- Material for this exercise
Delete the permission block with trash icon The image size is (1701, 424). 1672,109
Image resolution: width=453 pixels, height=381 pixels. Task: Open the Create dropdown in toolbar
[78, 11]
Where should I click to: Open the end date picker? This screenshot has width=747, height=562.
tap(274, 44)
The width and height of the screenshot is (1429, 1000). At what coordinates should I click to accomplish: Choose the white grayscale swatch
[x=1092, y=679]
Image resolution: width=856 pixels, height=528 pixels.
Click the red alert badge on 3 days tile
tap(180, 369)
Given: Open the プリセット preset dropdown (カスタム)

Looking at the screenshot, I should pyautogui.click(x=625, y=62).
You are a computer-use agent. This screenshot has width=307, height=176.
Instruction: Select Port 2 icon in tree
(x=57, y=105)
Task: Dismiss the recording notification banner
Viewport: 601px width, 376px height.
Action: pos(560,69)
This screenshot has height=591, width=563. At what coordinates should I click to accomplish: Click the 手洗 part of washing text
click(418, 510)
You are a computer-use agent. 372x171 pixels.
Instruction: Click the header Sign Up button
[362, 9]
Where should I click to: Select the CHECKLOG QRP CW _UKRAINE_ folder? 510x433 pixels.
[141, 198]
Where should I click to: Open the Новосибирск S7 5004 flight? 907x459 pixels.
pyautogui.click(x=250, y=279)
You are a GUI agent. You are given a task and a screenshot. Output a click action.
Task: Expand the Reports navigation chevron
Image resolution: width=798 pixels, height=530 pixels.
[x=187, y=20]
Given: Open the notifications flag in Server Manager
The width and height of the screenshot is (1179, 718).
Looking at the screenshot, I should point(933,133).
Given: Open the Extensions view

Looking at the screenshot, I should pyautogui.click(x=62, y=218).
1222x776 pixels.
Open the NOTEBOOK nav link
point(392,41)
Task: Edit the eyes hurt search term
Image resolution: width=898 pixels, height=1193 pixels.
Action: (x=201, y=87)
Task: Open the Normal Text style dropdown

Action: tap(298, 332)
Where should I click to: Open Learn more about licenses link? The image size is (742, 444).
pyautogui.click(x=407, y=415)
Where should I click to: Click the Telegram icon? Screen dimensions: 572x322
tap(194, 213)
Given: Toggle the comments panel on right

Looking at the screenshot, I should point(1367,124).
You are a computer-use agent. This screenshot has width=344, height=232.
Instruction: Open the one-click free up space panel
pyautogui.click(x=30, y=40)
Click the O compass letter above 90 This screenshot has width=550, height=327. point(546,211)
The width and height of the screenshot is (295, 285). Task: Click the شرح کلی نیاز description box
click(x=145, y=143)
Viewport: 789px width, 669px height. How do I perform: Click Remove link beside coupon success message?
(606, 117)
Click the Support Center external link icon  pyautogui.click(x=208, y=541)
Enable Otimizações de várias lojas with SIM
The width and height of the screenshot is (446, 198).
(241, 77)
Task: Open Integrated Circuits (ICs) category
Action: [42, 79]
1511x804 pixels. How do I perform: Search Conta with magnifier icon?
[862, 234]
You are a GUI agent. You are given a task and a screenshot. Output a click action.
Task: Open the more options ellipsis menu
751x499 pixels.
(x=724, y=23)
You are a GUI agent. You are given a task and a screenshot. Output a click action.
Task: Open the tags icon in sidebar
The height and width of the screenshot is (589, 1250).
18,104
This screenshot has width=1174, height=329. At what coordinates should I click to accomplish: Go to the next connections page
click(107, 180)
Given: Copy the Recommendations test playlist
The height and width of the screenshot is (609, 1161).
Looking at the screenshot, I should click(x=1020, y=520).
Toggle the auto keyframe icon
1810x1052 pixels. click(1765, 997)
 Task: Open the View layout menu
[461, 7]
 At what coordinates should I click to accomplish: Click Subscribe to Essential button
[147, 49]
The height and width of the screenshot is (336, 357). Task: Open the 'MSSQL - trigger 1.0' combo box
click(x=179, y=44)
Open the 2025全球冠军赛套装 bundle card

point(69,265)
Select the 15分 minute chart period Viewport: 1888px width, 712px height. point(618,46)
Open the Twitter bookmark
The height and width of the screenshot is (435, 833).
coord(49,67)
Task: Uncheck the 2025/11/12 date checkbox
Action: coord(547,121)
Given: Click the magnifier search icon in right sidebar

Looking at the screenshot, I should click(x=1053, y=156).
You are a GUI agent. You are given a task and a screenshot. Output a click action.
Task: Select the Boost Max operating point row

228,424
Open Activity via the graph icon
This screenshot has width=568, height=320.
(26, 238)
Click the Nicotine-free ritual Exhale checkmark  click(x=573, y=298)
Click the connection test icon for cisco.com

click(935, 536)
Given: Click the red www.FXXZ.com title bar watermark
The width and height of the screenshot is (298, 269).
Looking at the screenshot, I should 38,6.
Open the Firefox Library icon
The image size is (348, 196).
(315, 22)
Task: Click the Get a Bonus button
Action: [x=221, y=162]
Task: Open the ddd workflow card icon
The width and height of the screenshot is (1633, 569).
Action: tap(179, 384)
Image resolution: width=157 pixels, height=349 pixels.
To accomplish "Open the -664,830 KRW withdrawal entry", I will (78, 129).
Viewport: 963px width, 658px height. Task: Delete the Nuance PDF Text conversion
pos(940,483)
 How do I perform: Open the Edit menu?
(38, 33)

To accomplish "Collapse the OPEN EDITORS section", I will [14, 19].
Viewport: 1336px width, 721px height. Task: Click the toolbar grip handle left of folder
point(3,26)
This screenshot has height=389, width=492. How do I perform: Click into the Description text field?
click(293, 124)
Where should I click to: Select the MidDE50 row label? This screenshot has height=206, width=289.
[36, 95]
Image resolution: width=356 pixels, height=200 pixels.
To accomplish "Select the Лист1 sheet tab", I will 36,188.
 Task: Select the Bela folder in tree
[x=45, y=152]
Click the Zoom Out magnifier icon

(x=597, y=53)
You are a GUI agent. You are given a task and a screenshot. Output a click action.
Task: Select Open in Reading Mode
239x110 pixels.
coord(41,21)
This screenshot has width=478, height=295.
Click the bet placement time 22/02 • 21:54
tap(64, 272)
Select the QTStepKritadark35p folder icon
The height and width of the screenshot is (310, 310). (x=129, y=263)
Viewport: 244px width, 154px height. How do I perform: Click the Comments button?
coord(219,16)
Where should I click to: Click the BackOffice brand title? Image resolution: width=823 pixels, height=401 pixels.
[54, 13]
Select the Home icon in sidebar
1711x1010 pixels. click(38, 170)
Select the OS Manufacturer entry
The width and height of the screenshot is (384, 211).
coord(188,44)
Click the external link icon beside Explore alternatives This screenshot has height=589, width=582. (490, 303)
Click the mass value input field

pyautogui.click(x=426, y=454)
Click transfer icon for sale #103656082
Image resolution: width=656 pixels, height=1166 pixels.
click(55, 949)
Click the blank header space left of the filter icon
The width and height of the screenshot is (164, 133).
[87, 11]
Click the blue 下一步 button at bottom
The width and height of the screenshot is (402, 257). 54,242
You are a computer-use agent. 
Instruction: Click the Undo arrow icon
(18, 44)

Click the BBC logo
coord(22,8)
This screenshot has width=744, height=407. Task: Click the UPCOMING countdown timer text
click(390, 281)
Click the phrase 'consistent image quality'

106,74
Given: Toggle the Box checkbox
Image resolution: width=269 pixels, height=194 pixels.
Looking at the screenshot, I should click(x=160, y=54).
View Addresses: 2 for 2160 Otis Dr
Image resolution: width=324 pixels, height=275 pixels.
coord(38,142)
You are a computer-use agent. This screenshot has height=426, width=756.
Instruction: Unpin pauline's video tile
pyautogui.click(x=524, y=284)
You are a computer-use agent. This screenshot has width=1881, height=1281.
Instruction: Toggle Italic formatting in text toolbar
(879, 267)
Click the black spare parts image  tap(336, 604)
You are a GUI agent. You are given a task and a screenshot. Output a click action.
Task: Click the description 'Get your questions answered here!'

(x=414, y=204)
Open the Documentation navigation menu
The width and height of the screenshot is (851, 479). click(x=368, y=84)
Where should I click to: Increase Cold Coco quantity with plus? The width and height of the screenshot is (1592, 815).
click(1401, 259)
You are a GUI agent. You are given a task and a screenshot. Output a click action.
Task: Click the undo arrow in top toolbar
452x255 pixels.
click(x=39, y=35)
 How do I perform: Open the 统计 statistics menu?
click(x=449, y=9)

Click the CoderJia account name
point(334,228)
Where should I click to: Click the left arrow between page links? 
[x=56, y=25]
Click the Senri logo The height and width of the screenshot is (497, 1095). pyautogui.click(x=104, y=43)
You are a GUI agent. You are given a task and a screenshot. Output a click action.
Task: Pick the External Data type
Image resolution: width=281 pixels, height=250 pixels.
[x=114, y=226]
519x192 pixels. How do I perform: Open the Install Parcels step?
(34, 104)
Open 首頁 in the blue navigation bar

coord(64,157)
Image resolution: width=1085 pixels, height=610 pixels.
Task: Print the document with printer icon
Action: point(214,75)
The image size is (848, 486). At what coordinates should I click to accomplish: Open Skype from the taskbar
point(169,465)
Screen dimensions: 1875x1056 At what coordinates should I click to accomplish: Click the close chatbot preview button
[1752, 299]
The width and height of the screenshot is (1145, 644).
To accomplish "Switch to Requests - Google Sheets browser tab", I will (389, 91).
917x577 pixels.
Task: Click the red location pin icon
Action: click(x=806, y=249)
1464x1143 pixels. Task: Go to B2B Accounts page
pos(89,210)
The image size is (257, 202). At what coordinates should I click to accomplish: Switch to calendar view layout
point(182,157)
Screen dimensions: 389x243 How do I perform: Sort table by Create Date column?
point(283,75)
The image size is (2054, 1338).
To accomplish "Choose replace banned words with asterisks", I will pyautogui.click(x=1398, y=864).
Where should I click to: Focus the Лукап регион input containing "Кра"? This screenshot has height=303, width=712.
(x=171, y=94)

- What the task asks
Present the items as a numbered list with blank lines omitted. Begin at the first line of the items and stop after the line that contains "should pyautogui.click(x=625, y=62).".

- Finished task
1. Delete the permission block with trash icon The image size is (1701, 424). 1672,109
2. Image resolution: width=453 pixels, height=381 pixels. Task: Open the Create dropdown in toolbar
3. [78, 11]
4. Where should I click to: Open the end date picker? This screenshot has width=747, height=562.
5. tap(274, 44)
6. The width and height of the screenshot is (1429, 1000). At what coordinates should I click to accomplish: Choose the white grayscale swatch
7. [x=1092, y=679]
8. Image resolution: width=856 pixels, height=528 pixels.
9. Click the red alert badge on 3 days tile
10. tap(180, 369)
11. Given: Open the プリセット preset dropdown (カスタム)
12. Looking at the screenshot, I should pyautogui.click(x=625, y=62).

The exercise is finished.